Executive Review and BLUF
1. BLUF
The current costing system is a fiction that threatens the core business. High-volume products are over-costed, making them vulnerable to price-cutting competitors, while low-volume products are sold below their actual cost of production. The firm must transition to ABC-based pricing for the Red and Purple segments immediately. This is not an accounting exercise; it is a survival necessity to stop the 122 percent cost-underestimation of specialty items. Failure to act will result in continued margin erosion as the product mix shifts toward the loss-making specialty colors.
2. Dangerous Assumption
- The analysis assumes that overhead costs are fixed and will remain in the system even if specialty products are dropped. If the firm exits the Purple pen market but does not reduce the headcount or equipment associated with Material Handling and Setups, the overhead will simply be reabsorbed by the remaining products, yielding no net profit gain.
3. Unaddressed Risks
- Risk 1: Retailer Retaliation. Major retailers often demand a full-line offering. Raising prices on specialty colors may lead to the loss of shelf space for the profitable Blue and Black pens. (Probability: High; Consequence: Severe).
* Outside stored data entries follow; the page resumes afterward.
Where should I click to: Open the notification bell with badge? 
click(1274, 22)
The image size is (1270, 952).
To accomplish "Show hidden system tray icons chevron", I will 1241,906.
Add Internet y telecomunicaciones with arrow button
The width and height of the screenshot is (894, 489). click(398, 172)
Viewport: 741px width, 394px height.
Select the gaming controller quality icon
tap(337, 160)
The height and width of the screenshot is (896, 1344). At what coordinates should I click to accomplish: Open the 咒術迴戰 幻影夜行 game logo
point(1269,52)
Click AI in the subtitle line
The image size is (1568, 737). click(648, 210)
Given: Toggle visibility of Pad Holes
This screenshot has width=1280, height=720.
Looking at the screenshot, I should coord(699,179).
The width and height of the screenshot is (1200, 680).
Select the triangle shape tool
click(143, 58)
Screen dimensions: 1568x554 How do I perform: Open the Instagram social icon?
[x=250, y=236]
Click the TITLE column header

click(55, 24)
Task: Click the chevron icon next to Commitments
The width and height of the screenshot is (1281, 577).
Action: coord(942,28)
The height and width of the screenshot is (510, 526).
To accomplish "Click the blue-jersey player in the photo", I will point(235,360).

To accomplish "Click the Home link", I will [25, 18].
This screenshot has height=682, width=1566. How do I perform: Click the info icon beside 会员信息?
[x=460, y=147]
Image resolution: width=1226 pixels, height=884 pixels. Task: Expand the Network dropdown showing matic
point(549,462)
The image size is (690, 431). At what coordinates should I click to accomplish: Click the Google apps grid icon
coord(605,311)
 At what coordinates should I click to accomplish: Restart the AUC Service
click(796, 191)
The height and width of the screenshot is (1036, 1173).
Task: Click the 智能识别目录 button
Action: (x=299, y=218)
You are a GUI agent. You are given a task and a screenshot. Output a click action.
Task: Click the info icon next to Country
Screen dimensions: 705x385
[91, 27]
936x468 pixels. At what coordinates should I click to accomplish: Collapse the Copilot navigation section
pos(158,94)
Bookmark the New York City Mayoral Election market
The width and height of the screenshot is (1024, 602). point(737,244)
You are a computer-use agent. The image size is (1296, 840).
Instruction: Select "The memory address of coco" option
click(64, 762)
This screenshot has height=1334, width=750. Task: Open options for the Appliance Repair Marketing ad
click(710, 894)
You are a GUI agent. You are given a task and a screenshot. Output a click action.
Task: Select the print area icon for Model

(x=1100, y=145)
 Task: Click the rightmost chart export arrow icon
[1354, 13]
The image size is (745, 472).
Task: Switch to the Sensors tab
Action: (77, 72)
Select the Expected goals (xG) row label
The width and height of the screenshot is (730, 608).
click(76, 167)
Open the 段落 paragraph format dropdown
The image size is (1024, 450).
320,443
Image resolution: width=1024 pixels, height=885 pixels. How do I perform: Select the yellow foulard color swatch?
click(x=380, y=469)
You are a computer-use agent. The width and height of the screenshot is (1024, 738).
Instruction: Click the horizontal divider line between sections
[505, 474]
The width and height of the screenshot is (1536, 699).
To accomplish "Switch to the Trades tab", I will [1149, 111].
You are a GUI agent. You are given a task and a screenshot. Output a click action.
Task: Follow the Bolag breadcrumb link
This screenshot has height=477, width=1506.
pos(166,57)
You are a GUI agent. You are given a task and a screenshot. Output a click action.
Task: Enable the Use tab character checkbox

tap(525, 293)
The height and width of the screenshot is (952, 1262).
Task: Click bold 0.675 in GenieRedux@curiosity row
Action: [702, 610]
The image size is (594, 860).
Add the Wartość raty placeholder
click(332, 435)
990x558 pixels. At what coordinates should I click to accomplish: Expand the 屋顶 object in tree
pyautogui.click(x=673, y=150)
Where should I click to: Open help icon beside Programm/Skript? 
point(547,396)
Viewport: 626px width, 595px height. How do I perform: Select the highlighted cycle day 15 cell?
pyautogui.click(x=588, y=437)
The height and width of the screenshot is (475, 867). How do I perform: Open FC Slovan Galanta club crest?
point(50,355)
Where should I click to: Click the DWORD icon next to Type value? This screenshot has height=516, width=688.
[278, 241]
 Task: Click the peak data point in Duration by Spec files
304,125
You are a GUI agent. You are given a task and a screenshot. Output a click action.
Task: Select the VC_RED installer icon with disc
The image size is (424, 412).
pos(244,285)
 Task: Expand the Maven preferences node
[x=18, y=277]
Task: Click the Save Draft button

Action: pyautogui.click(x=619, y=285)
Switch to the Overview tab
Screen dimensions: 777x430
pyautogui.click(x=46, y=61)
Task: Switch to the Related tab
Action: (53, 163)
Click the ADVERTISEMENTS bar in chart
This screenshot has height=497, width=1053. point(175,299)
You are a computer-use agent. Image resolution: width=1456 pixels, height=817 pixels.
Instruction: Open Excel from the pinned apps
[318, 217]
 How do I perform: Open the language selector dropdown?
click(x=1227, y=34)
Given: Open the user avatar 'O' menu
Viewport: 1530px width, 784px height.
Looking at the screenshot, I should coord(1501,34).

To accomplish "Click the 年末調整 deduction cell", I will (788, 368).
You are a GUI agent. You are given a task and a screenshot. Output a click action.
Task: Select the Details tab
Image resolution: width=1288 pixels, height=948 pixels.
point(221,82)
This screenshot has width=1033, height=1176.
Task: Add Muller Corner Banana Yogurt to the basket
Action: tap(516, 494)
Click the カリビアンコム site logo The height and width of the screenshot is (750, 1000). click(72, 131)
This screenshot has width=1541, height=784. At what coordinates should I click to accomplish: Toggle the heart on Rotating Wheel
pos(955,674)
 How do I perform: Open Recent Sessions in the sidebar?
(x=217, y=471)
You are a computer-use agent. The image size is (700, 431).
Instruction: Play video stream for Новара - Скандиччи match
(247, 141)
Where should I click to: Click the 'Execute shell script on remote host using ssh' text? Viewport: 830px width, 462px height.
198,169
- Risk 2: Overhead Migration. Eliminating complexity often reveals hidden idle capacity that management is slow to cut. (Probability: Medium; Consequence: Moderate).
4. Unconsidered Alternative
- Outsource Specialty Production: Instead of manufacturing Red and Purple pens in-house, the firm should explore contract manufacturing. A smaller, more flexible third-party producer can often handle small batches more efficiently. This converts fixed overhead into variable costs and allows the main facility to focus entirely on high-speed, high-volume production of Blue and Black pens.
5. MECE Strategic Assessment
- Revenue Actions: Reprice specialty items; implement minimum order quantities (MOQs) to force larger batch sizes.
- Cost Actions: Invest in setup reduction; outsource low-volume production; automate material handling.
- Portfolio Actions: Divest the specialty segment; launch a premium niche brand for specialty colors.